In fact, on average, according to the NFL's 'Next Gen Stats,' Jeffery averages just 1.8 yards of separation between himself and the nearest defender at the time of catch or incompletion. That is the lowest amount of separation in the NFL among all receivers and tight ends with a minimum of 40 targets.
Because of his inability to create separation, it is imperative that Jeffery be on the same page with his quarterback, or he's simply not going to be a very effective player. It is also necessary for the quarterback to be willing to throw to Jeffery even when there is a defender nearby. That's not Foles, nor should it be. Asking Jeffery to win contested catches is more than just throwing it up and saying, "Go get it." It also takes timing, a strong arm, and confidence to make those throws. I don't think Foles has any of those three right now with Jeffery.
Question from LostInChiTown: BB Doug has had this team ready with a good game plan all year. Talent trumps coaching, but with a better overall team than the Falcons, shouldn’t he be able to coach around Foles’ limitations?
That is going to a be a major challenge for Doug this evening, and it’ll be interesting to see what he and his staff have come up with over the last two weeks. It’s a big opportunity for Doug to start being mentioned among the upper tier of NFL coaches if he could somehow figure out how to get the offense going with a badly struggling quarterback.
Question from Eagle 1960: What do you think about the Eagles using LeGarrette Blount to pound on Deion Jones, the Falcons’ speedy but light linebacker?
I actually like Jay Ajayi more as a power runner than Blount, but certainly, the Eagles would love to get a lead and be able to pound the hell out of the run thereafter. The Falcons' run defense ranked ninth in the NFL this season, so they're no slouch in stopping the run. However, your point about their linebackers being undersized is well taken. Jones is 222 pounds. The Falcons' other primary linebacker, De'Vondre Campbell, goes 232.
Both Jones and Campbell are very good in coverage, but the physical style of the Eagles' running backs could be favorable to Philly.
Question from Tony Franklin’s big toe: It’s been what, five-six weeks since Carson went down? Do you think Howie and Doug regret not bringing in a third veteran quarterback just in case Foles is ineffective or gets hurt, who could maybe be a better alternative than Sudfeld? The newcomer would have like six weeks in the offensive system.
I think that's a fair question. I believe the Eagles' line of thinking was that if you bring in another quarterback, he basically has to learn the playbook on his own. Once Wentz went down, the focus of Pederson, John DeFilippo, and the offensive staff was full go on getting Foles ready to play.
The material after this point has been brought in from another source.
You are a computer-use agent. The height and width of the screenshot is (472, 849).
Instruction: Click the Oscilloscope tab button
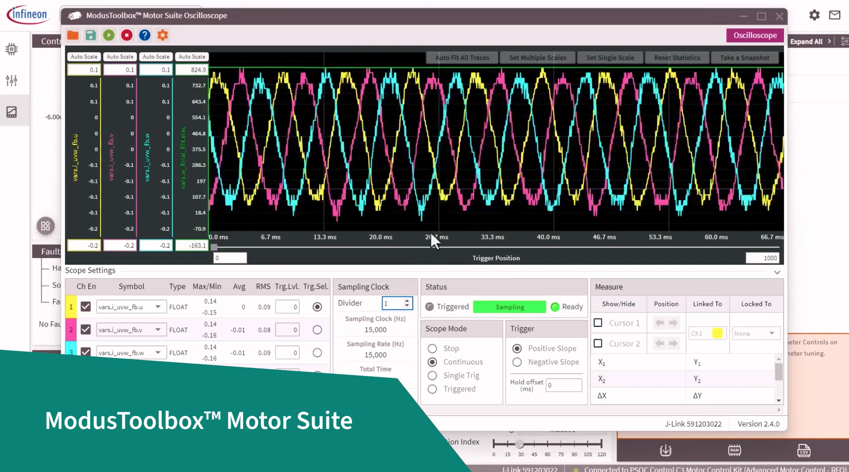click(x=755, y=35)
The logistics of bringing in a third quarterback at that point are difficult. If you bring a third guy in, he's not getting any real coaching. They could do little more than plop a playbook down in front of him and say, "Learn this." Certainly, they weren't going to take time away from Foles at that point to rush to get a third quarterback up to speed. So essentially, if this prospective third quarterback were to play, he wouldn't have a clue what he was doing in a sophisticated offense. I can't really knock them for that.